Public Sector Scramble on PPPFA Begins

Public Scramble on PPPFA

Shaun ScottPublic procurement in South Africa is on the brink of being turned on its head. Johannesburg-based Director, Coach, Consultant and Supply Chain Management Practioner, Shaun Scott, unwraps the legal conundrum that faces all organs of state come January 2023, which must decide for themselves how to implement the new Preferential Procurement Regulations.

Over 700 organs of state are in a mad scramble to get ready for January 2023. From Eskom, Transnet, the National Department of Health, the Cities of Cape Town, Tshwane, Ethekwini and all municipalities right down to the smallest SETA, each one is getting ready for a new world in January 2023.

And they are working hard to decide what to do!

The scramble started in February 2022. The Minister of Finance lost the appeal at the ConCourt to reverse the Supreme Court of Appeal’s declaration that the 2017 Preferential Procurement Regulations were invalid.

The 2017 regulations used almost exactly the same award mechanism used since 2011. Contracts have been awarded to the bidder that scores the highest total points for price and B-BBEE.

The total score for price plus the score for B-BBEE has decided the winner of every quotation and tender above R30,000 across the entire public sector since 2011. (Refer to the State Capture Commission for the exceptions).

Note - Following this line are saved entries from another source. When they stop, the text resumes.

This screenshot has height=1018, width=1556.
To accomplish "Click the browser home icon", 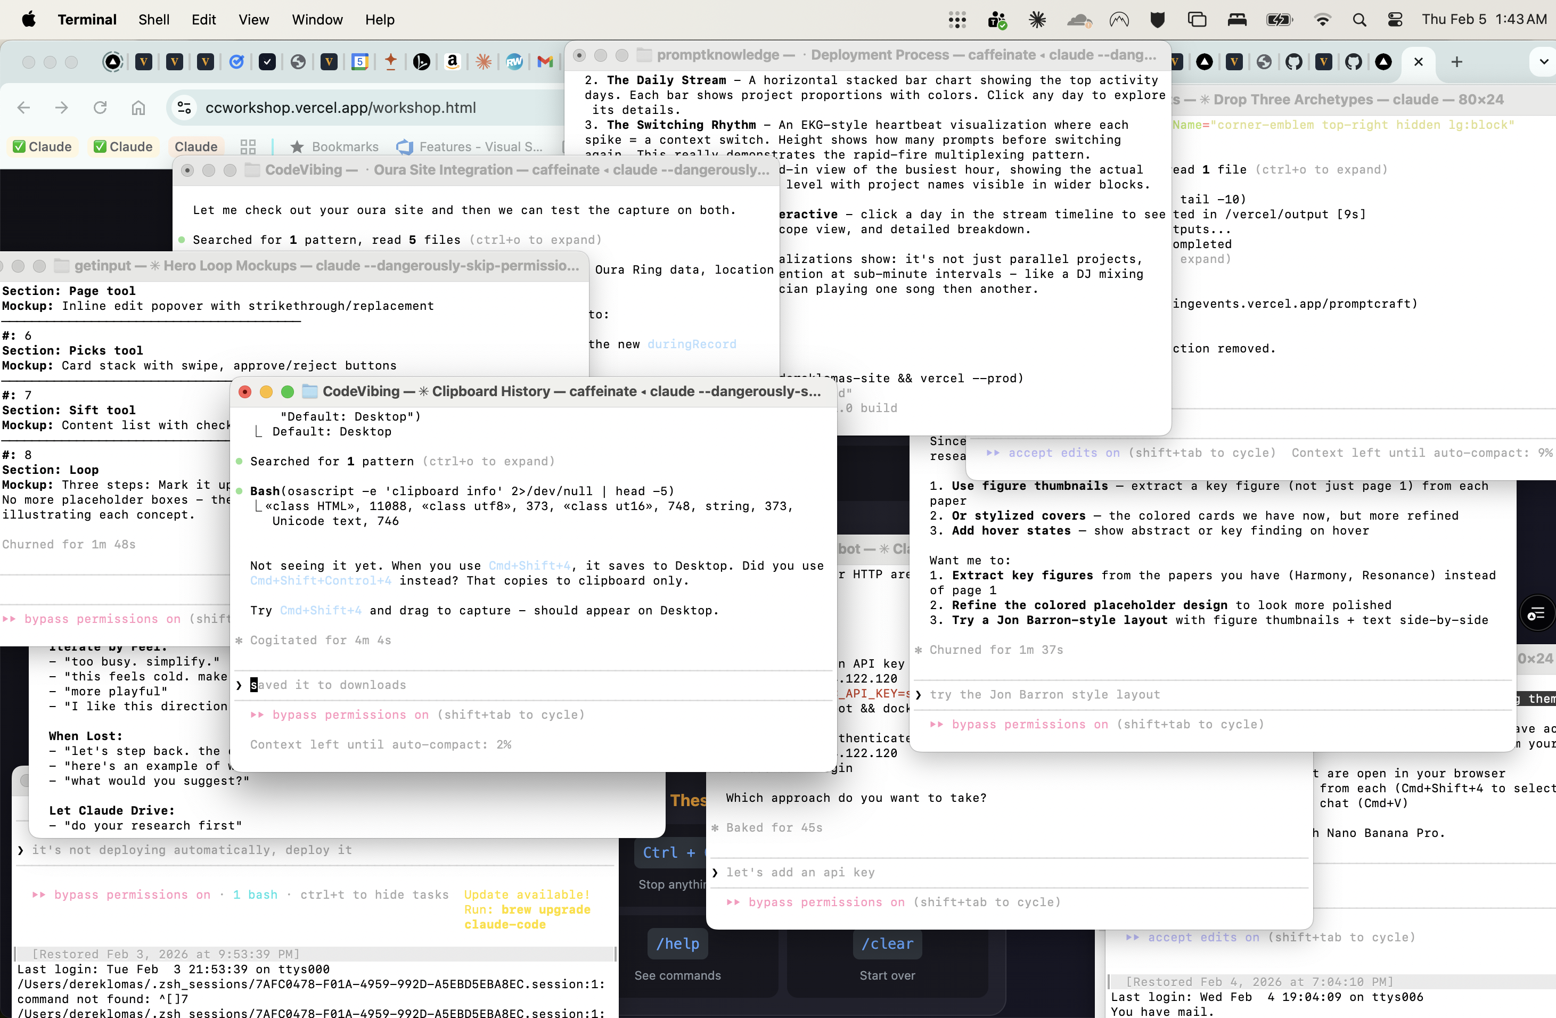I will pyautogui.click(x=138, y=108).
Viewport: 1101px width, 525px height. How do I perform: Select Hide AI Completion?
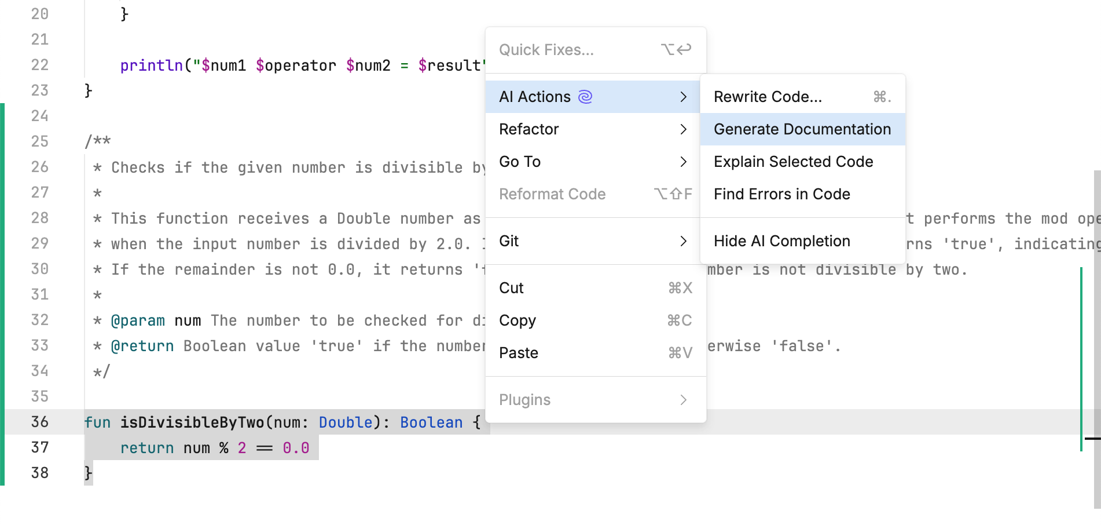coord(782,240)
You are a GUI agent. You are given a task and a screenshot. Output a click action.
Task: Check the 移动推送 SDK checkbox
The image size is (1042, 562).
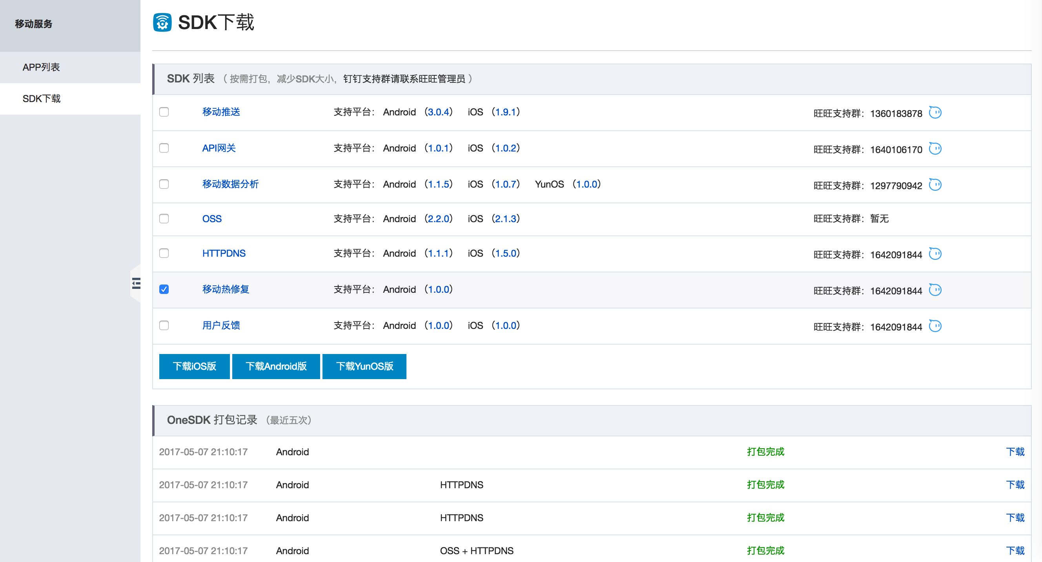click(164, 112)
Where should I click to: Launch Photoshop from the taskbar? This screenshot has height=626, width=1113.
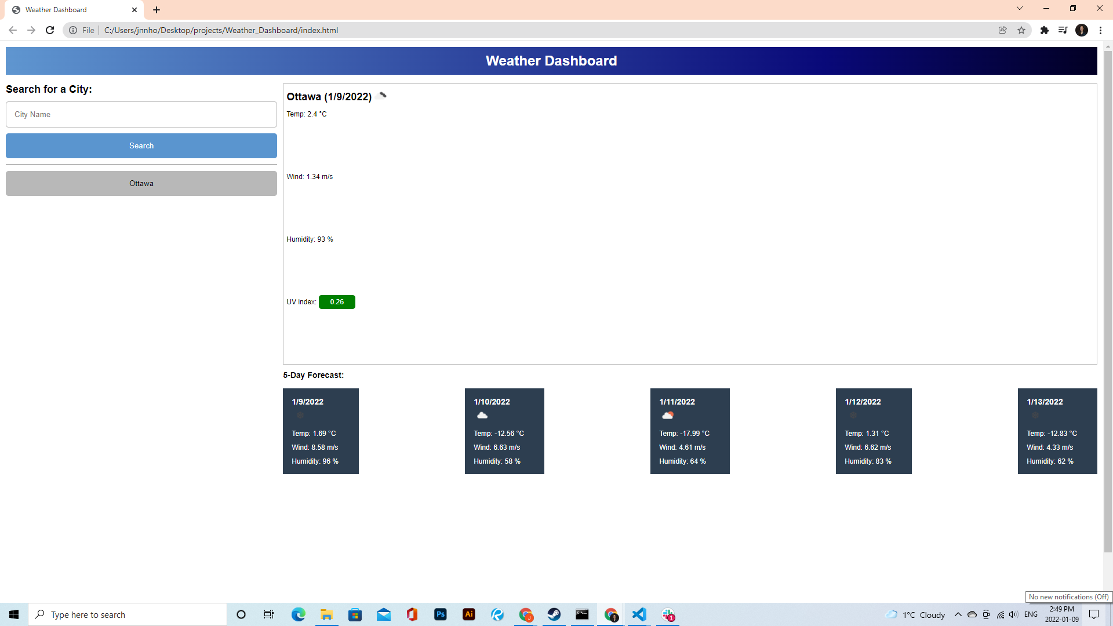[x=441, y=614]
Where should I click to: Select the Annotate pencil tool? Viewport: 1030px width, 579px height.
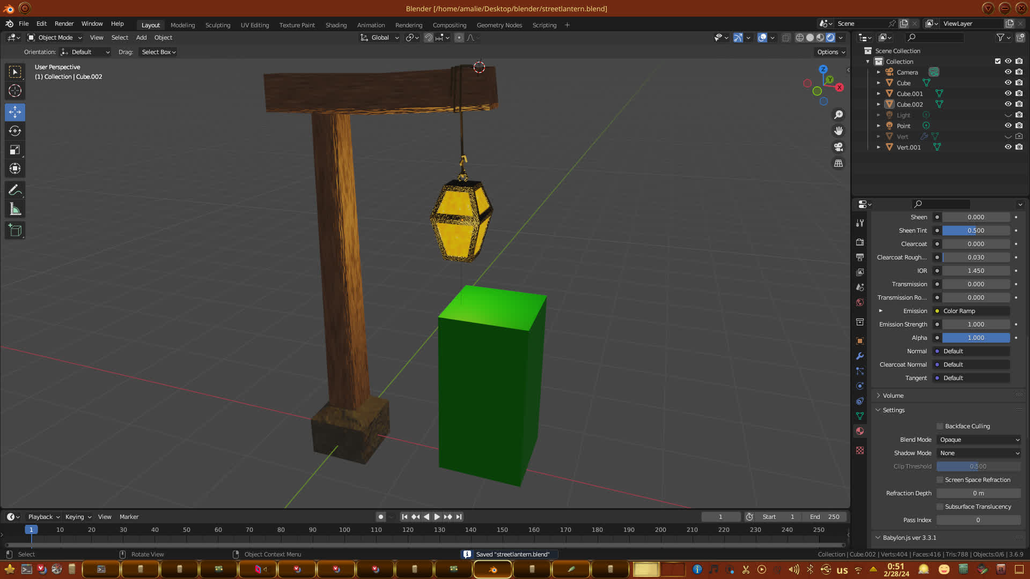coord(15,190)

For a decade the entire public sector has used the same award mechanism.

On 16 January 2023, that uniformity changes.

The ConCourt highlighted a clause in the Preferential Procurement Policy Framework Act (PPPFA) that says “the organ of state must determine its preferential procurement policy…” Not the Minister of Finance, not National Treasury, not Provincial Treasury. Each of the over 700 organs of state must determine their own preferential procurement policy.

The team at National Treasury have delivered a small miracle under the circumstances. Six weeks after the CounCourt’s 16 February ruling, National Treasury published draft regulations for comment. Six months after the comment period closed, the final Preferential Procurement Regulations 2022 were published. Commendable.

When the final regulations were published on 4 November, the hard reality hit home.

The 2022 regulations are sparse. The ConCourt dictated it that way. There is no scoring mechanism for the B-BBEE points. In fact, there is no mention of B-BBEE in the regulations.

The 2022 regulations make no mention of “functionality”. Functional criteria and the functional threshold has been a foundation of procurement for 20 years

Since 2000 all organs of state merely adopted the policy decided for it, by the Minister of Finance. Now they have to think. Now they have to determine how they will decide functionality, determine preferential goals and determine scoring methods. With little guidance from the centre. National Treasury cannot decide for them. The ConCourt has ruled.

To further complicate matters, two important Acts seem to have a different take on the preferential procurement policies. The PPPFA emphasises “Specific Goals”. Treasury says the B-BBEE scorecard is too broad and not specific enough. Section 10(1)(b) of the B-BBEE ACT says the codes of good practice (B-BBEE scorecard) must be applied in the preferential procurement policies. Which is correct? Must they choose?

Complicated legal arguments are underway. What was the legislator’s intent when the Specific Goals clause was published? Is there really a conflict between B-BBEE Act and the PPPFA or can they be harmonised? If there is a conflict, then what does the “trumping clause” in the B-BBEE Act mean?

And in the scramble, solutions are emerging. The public procurement professional has no choice but to work through this. Those that approve the policies will be on holiday soon. When they return on 16 January 2023, new policies must be in place. Time is running out. When we all return in January 2023, public procurement in South Africa will be different.

I cannot wait for that new world. Bring it on.